ASSESSING CRITICAL THINKING

 

After watching my students critically discuss complex themes like the American Dream and income inequality during Socratic-styled seminars, I became convinced that understanding and critical thinking are most evident when assessments incorporate real-world problems and performance tasks. Evaluating classroom discussion is challenging but worth the effort because of its curriculum relevance, authenticity, and rigor. Stanford Professor Sam Wineburg calls for students to think like a historian by “understanding that each of us is more than a handful of labels ascribed to us at birth” (Wineburg, 2001, p. 7). In order to reach this deeper understanding, students need to develop critical thinking skills, defined by the American Philosophical Association (APA) as “purposeful, self-regulatory judgment which results in interpretation, analysis, evaluation, and inference, as well as explanation of the evidential, conceptual, methodological, criteriological, or contextual considerations upon which that judgment is based” (Facione, 1990). Traditional social studies assessments that measure names, dates, and events have their place in education but cannot measure “higher-order thinking skills and understandings” as required by ESSA. A curriculum that includes skills-based activities have the potential to also measure critical thinking. Instead of testing students on factual recall, Wineburg required high school students, college students, and professors to read documents out loud, pause to interject their thoughts, and analyze the material they just assimilated (Wineberg, 2001, p. 7). Wineburg measured the interview transcripts for the presence of critical thinking using established criterion and then norm referenced the interviews to determine the depth of critical thought to assess the performance activity (2001).

 

Peter Boghossian, an educator in the correctional system, also created measurable data derived from performance activities. In order to promote the merits of Socratic seminars to colleagues, Boghossian analyzed transcriptions of his discussions about morality using a rubric designed from the APA’s definition of critical thinking. His students demonstrated their ability to think critically by evaluating, interpreting, inferring, and analyzing by engaging in these types of activities (Boghossian, 2006). By crafting a numerical rubric around skills-based performance tasks, teams of teachers can collect data on student critical thinking ability. Wineburg and Boghossian used two completely different alternative assessments designed to measure critical thinking and both performance tasks yielded helpful data regarding student abilities. Stanford’s History Education Group develops free content through their project called Beyond the Bubble which is aptly named for its goal to move assessments away from multiple-choice examinations (Wineburg, Smith, & Breakstone, 2016). The organization, led by Sam Wineburg, provides critical thinking assessments utilizing primary sources with numerical proficiency rubrics and scored example assessments (Wineburg et al., 2016). With localized numerical data generated from rubrics, teachers can collaborate and strategize pedagogical shifts to promote student growth and then report the relevant and longitudinal information to the state under ESSA, instead of the state collecting a single high-stakes examination and subsequently passing the data to teachers.

CALL TO ACTION

By creating rubrics for critical thinking performance activities, teachers can collaborate to generate meaningful data that can be reported to the state for accountability purposes. This means that nurturing a skills-based classroom rich in critical thinking and reporting achievement goals can happen simultaneously, which is an exciting prospect for both teachers and local communities. However, for change to take place in the classroom, departments and districts need to design rubrics based on higher-order thinking skills using performance assessments. As states implement ESSA in the next couple of years, teachers and districts should seize the opportunity to develop alternative sources of data that incorporate authentic assessments of critical thinking skills.

 

References

Boghossian, P. (2006). Socratic pedagogy, critical thinking, and inmate education. Journal of Correctional Education, 57(1), 42–63.

 

Every Student Succeeds Act, Pub. L. No. 114-95 (2015).

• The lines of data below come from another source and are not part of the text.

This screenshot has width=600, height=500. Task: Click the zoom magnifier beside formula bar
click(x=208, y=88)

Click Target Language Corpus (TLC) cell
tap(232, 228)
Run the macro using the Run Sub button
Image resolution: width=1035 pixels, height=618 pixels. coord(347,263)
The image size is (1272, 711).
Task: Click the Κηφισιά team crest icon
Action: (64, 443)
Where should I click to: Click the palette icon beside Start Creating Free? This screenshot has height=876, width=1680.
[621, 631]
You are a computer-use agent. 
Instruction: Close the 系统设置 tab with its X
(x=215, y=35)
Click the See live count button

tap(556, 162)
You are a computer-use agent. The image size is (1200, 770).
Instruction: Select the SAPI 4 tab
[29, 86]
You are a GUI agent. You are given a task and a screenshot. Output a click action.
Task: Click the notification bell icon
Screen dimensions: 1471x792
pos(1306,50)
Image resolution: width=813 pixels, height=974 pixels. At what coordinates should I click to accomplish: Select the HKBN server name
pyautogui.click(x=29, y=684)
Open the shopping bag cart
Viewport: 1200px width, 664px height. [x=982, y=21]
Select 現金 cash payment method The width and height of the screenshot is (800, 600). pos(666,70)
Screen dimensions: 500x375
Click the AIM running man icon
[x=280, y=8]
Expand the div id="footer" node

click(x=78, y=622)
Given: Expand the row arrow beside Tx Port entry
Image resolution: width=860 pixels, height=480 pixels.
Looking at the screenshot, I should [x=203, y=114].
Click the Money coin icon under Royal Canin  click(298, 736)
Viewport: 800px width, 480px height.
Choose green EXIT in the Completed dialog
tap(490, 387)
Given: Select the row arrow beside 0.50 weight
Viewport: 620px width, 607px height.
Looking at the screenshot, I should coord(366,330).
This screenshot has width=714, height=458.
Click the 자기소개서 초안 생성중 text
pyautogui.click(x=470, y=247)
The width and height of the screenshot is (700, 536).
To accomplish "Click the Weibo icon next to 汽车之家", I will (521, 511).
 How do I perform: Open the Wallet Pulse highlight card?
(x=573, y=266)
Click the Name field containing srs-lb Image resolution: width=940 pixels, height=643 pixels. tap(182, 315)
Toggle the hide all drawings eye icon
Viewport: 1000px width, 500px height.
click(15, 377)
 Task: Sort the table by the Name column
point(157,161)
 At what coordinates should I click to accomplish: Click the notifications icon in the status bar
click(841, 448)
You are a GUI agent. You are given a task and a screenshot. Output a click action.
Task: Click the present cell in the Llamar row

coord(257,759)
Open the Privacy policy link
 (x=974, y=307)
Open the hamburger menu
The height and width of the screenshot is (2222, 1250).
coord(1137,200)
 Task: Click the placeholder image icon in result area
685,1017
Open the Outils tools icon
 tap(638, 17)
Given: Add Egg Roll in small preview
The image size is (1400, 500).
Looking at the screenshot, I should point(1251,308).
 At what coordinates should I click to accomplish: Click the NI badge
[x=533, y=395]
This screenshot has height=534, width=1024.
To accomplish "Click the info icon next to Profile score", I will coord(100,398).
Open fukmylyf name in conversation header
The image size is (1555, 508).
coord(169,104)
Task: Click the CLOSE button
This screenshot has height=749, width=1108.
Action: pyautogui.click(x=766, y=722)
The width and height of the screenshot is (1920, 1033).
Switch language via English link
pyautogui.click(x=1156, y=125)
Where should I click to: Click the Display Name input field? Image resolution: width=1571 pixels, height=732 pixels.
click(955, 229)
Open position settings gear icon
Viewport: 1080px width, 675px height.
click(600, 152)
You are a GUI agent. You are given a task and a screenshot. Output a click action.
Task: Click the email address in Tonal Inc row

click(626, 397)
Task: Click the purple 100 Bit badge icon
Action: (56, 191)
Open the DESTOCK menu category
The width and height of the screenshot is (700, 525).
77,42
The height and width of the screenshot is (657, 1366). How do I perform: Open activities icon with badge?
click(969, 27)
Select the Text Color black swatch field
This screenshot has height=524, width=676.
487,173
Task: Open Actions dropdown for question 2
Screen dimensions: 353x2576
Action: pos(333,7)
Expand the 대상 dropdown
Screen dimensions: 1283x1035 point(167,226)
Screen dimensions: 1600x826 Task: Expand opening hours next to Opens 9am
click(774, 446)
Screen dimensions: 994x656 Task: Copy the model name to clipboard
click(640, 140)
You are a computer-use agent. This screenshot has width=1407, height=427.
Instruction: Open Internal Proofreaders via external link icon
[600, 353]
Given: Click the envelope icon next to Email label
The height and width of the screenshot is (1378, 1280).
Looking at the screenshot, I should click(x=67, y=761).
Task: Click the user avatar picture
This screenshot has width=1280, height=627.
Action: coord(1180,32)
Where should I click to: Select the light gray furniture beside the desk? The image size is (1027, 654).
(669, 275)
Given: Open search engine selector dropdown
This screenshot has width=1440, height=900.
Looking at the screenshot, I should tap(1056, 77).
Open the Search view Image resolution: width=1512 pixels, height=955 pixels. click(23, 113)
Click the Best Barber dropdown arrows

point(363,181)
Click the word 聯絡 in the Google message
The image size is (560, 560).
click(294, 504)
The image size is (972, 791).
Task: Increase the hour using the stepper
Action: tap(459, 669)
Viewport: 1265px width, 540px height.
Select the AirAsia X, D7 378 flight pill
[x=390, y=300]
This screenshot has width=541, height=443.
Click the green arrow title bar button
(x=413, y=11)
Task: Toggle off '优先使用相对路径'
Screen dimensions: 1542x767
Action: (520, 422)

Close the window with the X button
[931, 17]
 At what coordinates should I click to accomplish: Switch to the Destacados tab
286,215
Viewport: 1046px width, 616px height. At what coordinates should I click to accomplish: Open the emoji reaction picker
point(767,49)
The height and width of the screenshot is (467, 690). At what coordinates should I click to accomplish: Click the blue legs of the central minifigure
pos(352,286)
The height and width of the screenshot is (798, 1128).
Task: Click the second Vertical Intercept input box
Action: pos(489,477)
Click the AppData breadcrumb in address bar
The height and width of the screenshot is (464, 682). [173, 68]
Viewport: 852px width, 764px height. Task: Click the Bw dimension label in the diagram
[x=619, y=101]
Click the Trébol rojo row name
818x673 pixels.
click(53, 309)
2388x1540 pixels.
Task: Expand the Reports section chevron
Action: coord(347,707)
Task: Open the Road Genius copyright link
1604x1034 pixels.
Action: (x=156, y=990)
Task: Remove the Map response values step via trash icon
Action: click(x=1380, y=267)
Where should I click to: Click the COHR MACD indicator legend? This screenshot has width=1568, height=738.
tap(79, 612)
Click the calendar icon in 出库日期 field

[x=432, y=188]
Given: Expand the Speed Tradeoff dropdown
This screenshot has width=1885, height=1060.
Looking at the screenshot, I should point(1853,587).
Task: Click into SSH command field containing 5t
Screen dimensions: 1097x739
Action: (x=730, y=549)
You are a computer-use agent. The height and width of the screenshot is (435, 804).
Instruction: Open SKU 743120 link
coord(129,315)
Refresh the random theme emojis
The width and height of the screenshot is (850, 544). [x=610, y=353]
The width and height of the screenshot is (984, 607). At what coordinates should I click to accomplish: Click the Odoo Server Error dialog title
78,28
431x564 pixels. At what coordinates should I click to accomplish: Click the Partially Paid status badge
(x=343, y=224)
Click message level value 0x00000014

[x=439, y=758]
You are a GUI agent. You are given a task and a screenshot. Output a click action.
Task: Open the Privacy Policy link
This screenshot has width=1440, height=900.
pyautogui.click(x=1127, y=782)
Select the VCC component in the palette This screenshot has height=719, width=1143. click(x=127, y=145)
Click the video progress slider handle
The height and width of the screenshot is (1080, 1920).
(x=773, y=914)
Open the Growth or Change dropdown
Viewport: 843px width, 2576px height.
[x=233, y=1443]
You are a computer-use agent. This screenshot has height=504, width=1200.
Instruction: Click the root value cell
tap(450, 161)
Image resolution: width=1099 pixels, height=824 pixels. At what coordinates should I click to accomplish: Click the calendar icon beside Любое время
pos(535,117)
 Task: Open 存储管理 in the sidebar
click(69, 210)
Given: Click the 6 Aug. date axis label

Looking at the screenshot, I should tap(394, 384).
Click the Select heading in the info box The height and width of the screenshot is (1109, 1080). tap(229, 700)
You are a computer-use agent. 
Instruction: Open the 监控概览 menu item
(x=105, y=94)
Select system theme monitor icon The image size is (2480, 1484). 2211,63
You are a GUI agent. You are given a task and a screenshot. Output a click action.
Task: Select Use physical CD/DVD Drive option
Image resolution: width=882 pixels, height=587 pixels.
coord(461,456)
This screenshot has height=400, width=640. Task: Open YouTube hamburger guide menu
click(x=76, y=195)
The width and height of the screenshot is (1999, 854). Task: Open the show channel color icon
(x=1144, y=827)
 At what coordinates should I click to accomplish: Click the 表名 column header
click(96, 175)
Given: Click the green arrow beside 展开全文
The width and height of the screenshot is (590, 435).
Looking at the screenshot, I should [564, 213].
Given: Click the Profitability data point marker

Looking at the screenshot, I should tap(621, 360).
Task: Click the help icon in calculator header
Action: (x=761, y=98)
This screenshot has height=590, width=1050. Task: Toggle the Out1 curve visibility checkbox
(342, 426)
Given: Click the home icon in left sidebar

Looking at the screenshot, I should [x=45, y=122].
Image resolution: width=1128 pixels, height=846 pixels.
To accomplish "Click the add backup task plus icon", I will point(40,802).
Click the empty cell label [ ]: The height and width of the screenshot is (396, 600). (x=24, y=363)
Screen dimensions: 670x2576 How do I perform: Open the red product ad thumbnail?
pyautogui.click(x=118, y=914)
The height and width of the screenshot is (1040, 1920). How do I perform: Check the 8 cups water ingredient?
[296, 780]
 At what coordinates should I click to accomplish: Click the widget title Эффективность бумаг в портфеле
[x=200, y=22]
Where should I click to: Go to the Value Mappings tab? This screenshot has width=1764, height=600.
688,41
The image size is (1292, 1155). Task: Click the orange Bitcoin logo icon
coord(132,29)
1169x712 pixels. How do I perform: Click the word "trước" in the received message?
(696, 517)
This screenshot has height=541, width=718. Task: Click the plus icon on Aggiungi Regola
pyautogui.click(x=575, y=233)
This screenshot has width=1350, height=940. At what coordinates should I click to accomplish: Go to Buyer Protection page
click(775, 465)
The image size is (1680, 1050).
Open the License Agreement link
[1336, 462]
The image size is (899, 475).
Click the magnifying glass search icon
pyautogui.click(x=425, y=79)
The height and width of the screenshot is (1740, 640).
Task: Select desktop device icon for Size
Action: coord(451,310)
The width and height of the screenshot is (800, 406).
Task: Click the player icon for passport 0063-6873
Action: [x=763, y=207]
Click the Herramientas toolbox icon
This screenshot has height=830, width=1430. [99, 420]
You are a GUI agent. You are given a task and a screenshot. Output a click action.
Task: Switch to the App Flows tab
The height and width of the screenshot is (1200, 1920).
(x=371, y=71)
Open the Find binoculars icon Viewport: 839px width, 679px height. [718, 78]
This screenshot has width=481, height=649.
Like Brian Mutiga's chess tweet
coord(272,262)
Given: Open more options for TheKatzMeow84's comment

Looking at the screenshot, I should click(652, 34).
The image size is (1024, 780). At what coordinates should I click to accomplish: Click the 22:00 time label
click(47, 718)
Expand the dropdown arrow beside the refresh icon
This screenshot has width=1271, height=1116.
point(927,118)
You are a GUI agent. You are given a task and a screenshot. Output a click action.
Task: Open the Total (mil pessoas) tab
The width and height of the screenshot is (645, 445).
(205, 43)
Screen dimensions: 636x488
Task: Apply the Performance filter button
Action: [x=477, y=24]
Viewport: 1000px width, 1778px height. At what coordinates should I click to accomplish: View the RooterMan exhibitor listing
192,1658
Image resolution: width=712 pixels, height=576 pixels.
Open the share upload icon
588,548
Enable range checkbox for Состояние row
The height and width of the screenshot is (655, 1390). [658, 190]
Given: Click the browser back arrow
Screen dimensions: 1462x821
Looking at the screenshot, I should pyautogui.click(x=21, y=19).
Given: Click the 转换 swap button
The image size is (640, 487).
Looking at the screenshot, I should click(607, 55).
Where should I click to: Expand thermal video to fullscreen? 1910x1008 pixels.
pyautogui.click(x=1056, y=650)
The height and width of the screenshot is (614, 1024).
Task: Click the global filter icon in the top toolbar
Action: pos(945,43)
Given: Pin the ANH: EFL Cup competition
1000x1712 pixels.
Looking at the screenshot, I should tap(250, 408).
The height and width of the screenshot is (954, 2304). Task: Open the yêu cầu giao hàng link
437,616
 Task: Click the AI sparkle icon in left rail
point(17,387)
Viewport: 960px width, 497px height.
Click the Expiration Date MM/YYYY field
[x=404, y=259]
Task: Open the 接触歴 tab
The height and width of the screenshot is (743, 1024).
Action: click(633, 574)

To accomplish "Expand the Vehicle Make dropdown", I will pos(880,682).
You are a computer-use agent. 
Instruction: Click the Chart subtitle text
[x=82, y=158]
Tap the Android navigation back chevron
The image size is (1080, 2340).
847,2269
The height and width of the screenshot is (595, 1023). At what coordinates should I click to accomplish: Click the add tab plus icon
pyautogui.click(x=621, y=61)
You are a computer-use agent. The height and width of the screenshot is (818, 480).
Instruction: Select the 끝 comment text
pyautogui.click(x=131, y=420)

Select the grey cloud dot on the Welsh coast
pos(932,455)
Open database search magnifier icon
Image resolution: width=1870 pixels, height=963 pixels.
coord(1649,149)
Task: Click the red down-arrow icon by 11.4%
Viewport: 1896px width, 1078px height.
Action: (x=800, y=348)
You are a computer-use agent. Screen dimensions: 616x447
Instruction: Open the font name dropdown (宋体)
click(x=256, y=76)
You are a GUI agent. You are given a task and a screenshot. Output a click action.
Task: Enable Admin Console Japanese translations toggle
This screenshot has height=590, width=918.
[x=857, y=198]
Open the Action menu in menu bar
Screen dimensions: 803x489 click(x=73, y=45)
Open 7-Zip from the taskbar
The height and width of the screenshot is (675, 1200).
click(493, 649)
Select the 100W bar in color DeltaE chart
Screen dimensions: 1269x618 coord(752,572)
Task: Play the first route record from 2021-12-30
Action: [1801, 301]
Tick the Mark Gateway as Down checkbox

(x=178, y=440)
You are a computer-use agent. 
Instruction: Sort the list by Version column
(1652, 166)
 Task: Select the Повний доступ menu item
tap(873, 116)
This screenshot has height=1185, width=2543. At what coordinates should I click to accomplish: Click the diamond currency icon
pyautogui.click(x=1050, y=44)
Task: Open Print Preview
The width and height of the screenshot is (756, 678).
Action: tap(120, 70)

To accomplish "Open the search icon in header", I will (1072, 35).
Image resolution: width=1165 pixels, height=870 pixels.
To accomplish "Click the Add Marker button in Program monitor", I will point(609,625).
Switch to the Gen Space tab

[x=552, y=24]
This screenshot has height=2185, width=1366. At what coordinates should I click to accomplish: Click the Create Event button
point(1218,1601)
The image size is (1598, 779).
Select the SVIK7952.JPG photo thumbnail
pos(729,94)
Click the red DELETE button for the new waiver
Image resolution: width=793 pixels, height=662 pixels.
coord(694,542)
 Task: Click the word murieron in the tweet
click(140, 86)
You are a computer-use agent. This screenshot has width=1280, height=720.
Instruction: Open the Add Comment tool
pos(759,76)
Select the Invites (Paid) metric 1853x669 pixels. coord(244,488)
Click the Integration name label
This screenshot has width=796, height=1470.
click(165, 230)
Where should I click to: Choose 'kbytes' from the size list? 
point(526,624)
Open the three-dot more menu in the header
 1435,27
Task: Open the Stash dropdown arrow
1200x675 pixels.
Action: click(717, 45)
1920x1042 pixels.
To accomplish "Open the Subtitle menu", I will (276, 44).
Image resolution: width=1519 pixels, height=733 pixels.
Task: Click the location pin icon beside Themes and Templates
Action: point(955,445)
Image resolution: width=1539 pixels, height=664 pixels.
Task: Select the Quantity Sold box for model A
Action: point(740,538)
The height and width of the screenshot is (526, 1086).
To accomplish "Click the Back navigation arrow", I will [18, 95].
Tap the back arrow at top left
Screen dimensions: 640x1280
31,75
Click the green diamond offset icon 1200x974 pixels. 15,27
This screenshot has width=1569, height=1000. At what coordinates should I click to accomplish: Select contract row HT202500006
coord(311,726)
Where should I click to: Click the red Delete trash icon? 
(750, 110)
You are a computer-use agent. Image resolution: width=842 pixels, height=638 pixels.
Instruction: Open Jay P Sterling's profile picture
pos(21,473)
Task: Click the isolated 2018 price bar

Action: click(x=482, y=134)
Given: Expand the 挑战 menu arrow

Facione, P. A. (1990). Research Findings and Recommendations. Newark, DE: American Philosophical Association.

 

National Conference of the State Legislature (NCLS) (2015). Summary of the every student succeeds act, legislation reauthorizing the elementary and secondary act. Washington DC: NCSL. Retrieved from http://www.ncsl.org/documents/capitolforum/2015/onlineresources/summary_12_10.pdf

 

No Child Left Behind Act of 2001, Pub. L. No. 107-110, • 115, Stat. 1425 (2002).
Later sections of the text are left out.